Task:
Beginning with the line that contains "This screenshot has", retype the entries below exactly, ending with the line that contains "You are a GUI". Leave out any pictures.

Saved entries:
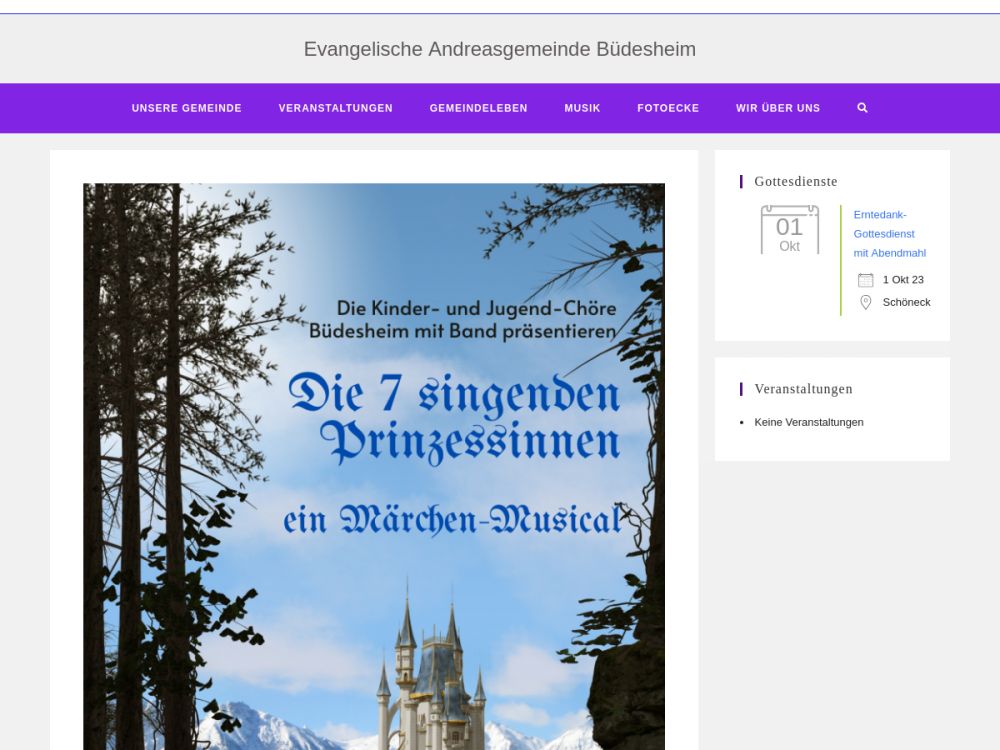Go to the Gemeindeleben menu item

click(478, 108)
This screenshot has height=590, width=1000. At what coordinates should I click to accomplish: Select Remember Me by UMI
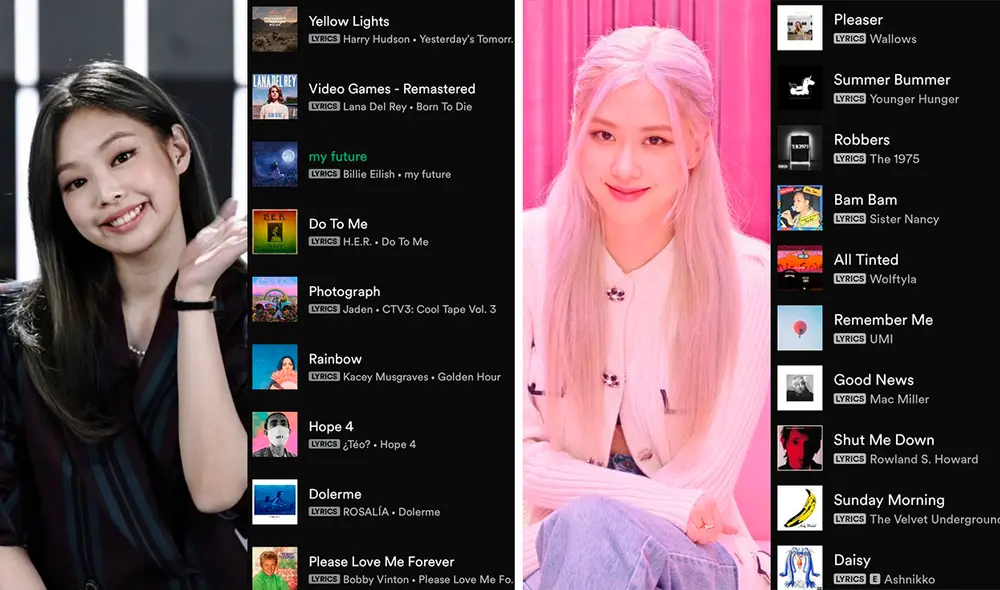coord(883,320)
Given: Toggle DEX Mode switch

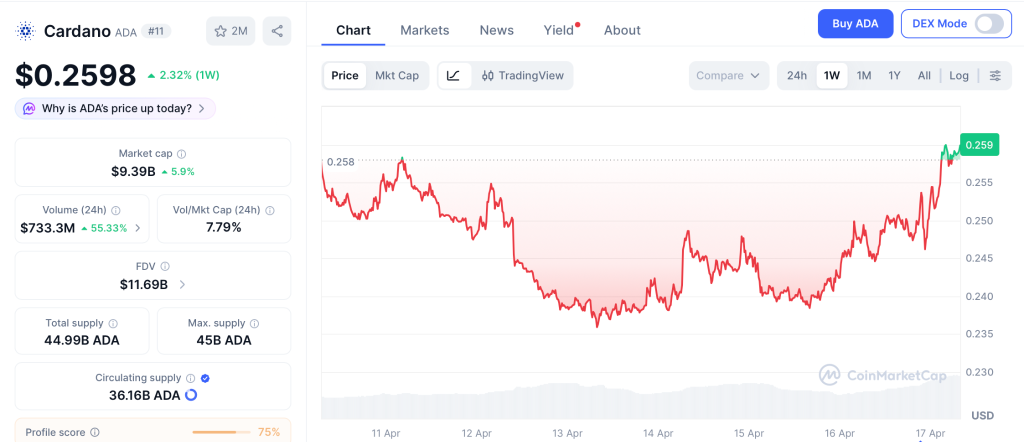Looking at the screenshot, I should [988, 24].

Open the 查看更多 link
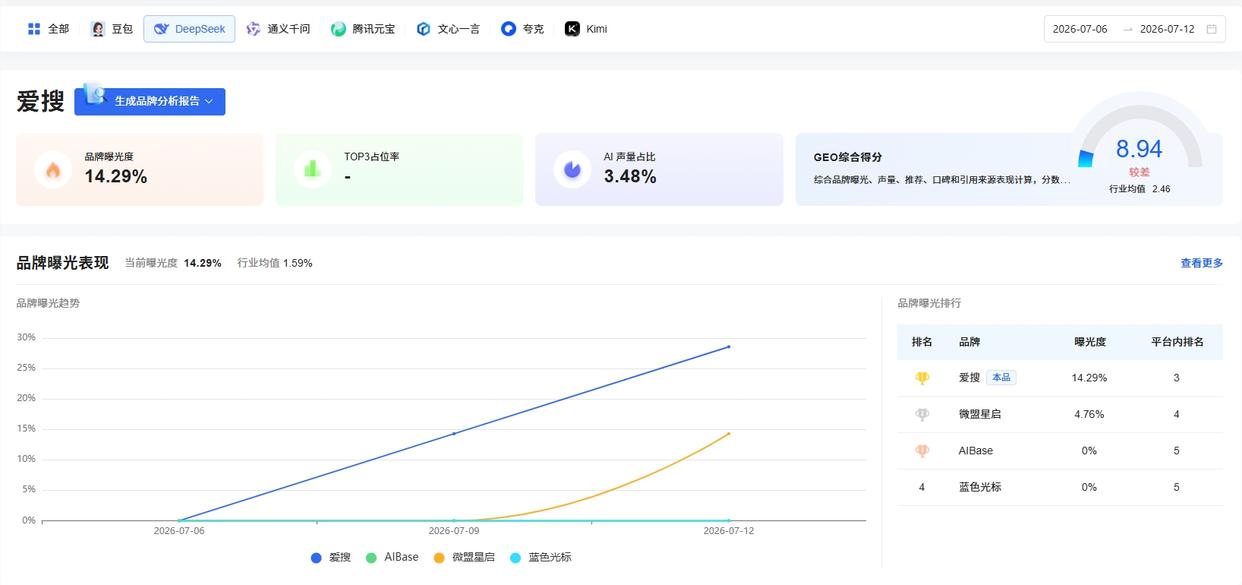pos(1202,263)
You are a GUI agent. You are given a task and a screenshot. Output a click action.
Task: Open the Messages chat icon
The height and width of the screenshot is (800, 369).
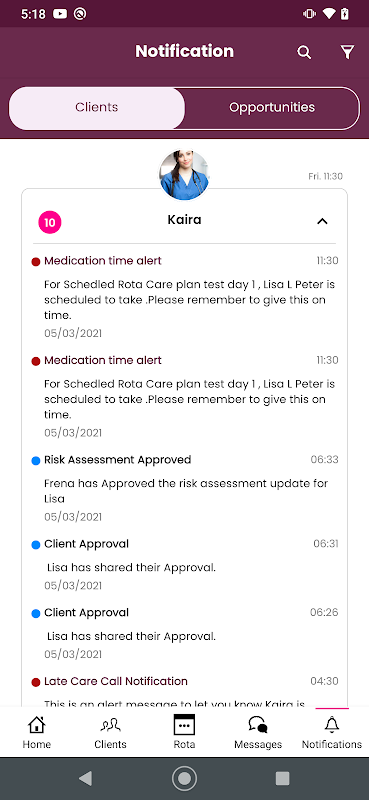point(258,725)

Output for this exercise:
This screenshot has height=590, width=1000. At what coordinates should I click to accomplish: Select Remember Me by UMI
coord(883,320)
Given: Toggle DEX Mode switch

Looking at the screenshot, I should [988, 24].

Open the 查看更多 link
pos(1202,263)
You are a GUI agent. You are given a task and a screenshot. Output a click action.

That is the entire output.